In just the past eight years, however, underwater explorers have discovered that this picture is still incomplete: there is light at the bottom of the sea. Hydrothermal vents glow, and while the light is too faint to be perceived by the human eye, that hardly means it is without significance. Physicists maintain that although some of the light may be created by the intense heat, much of it must be attributed to some as-yet- unknown process. Biologists, meanwhile, say there is sufficient light at these vents for photosynthesis to take place. Researchers can’t say yet whether any creatures are actually living off this light, but if they are, they will represent the first known instance of natural photosynthesis without sunlight.

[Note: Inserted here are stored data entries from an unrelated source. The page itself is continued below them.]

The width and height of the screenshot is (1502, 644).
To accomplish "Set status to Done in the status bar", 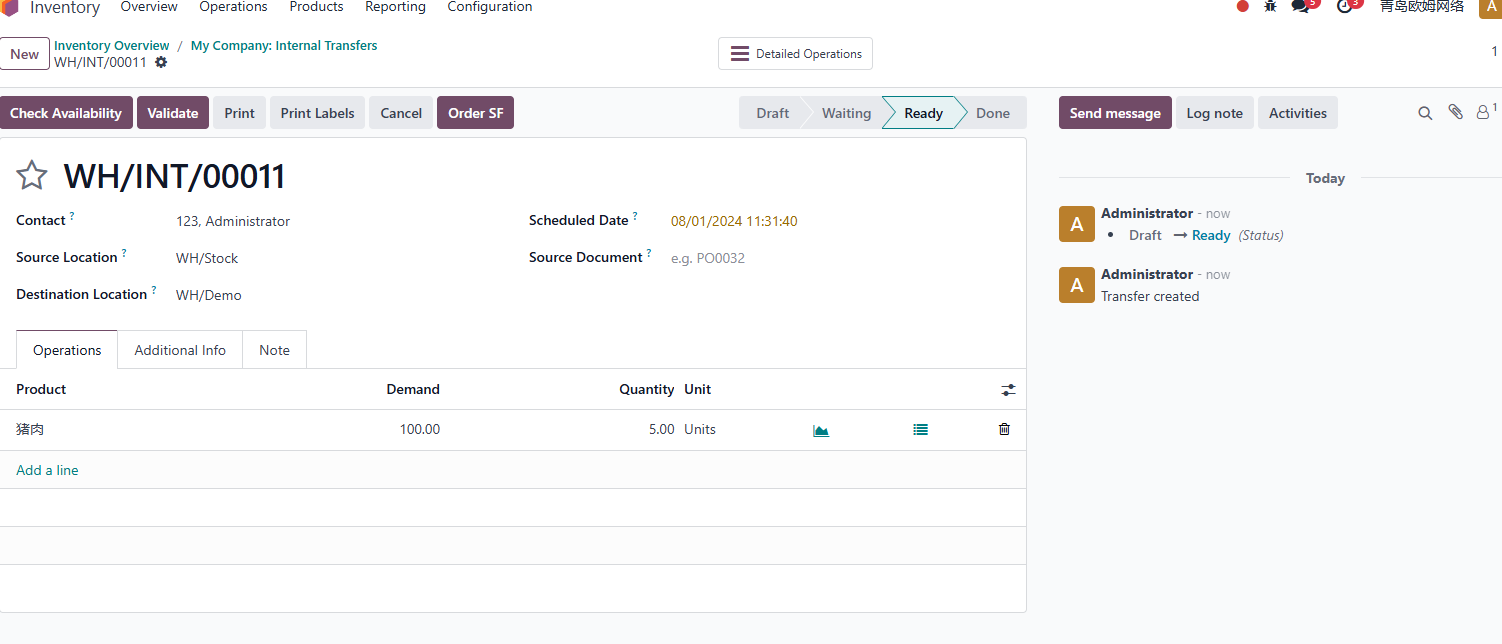I will pos(992,113).
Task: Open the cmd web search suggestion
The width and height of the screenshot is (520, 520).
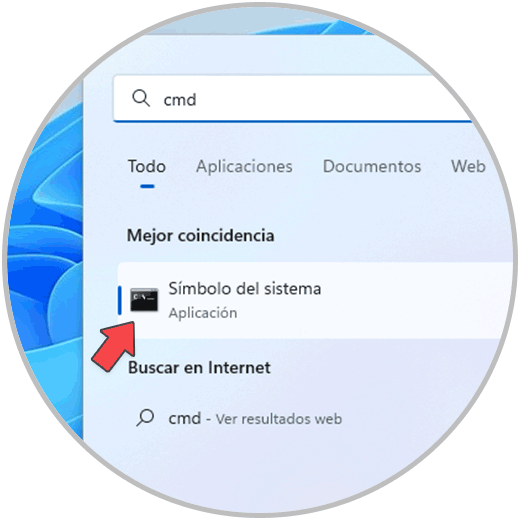Action: point(255,419)
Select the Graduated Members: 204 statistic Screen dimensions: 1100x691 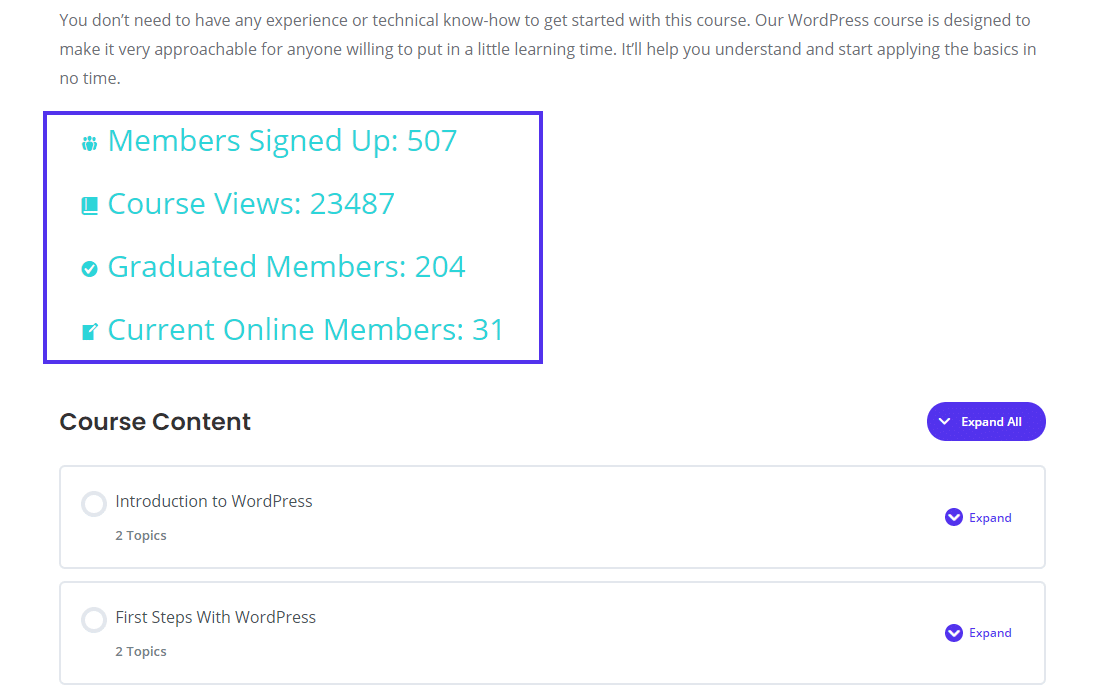coord(286,267)

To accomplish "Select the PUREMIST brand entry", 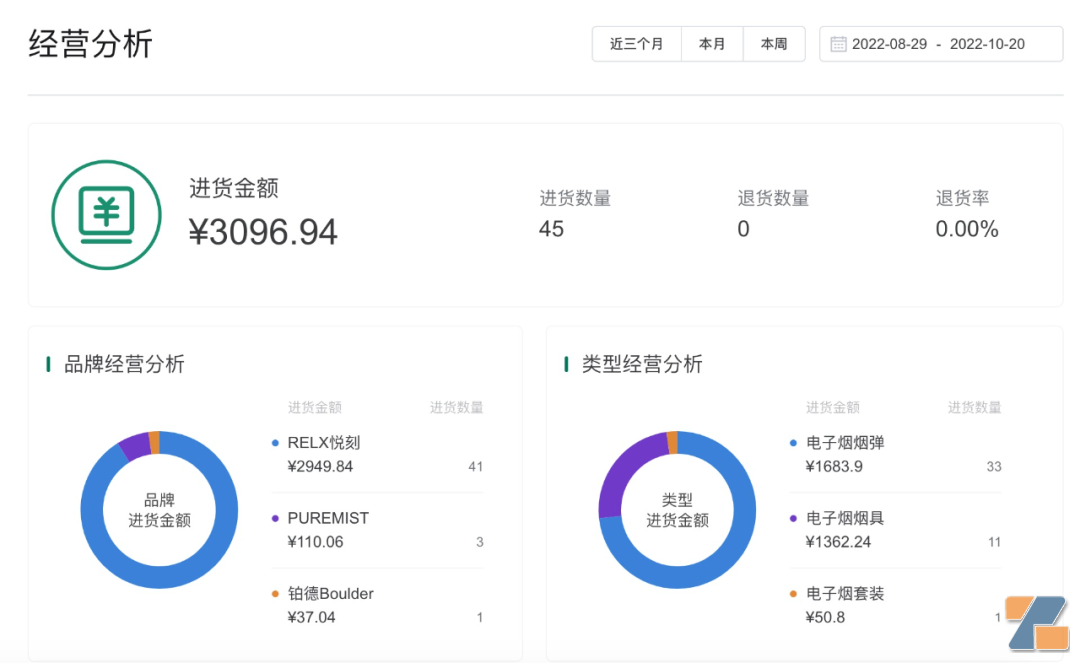I will (x=328, y=518).
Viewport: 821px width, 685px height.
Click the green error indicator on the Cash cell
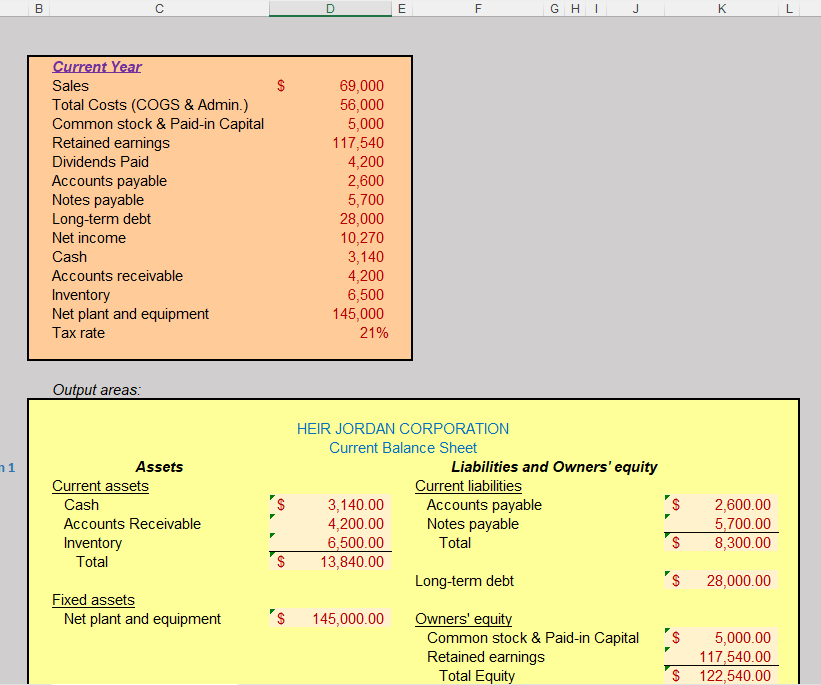271,499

The evolutionary implications may run deeper: it’s possible not only that this deep light is fueling photosynthesis now, but that, 3.8 billion years ago, it got the whole process started.
Behind the exploration of this phenomenon, and much of the speculation surrounding it, is a woman named Cindy Lee Van Dover. Van Dover’s pursuit of deep light began in 1986, when she was at Woods Hole Oceanographic Institution on Cape Cod, casting about for a Ph.D. project. Just a year earlier, explorers had discovered the first vents in the Atlantic, and they had scooped up some of the resident gray shrimp for biologists to study. Van Dover’s adviser, Fred Grassle, had gotten hold of some of the preserved specimens. I had just started as a grad student, and Fred said, ‘Here Cindy, you could use this as a project,’ Van Dover remembers. I was looking at their feeding biology, to figure out how they fit into the whole picture.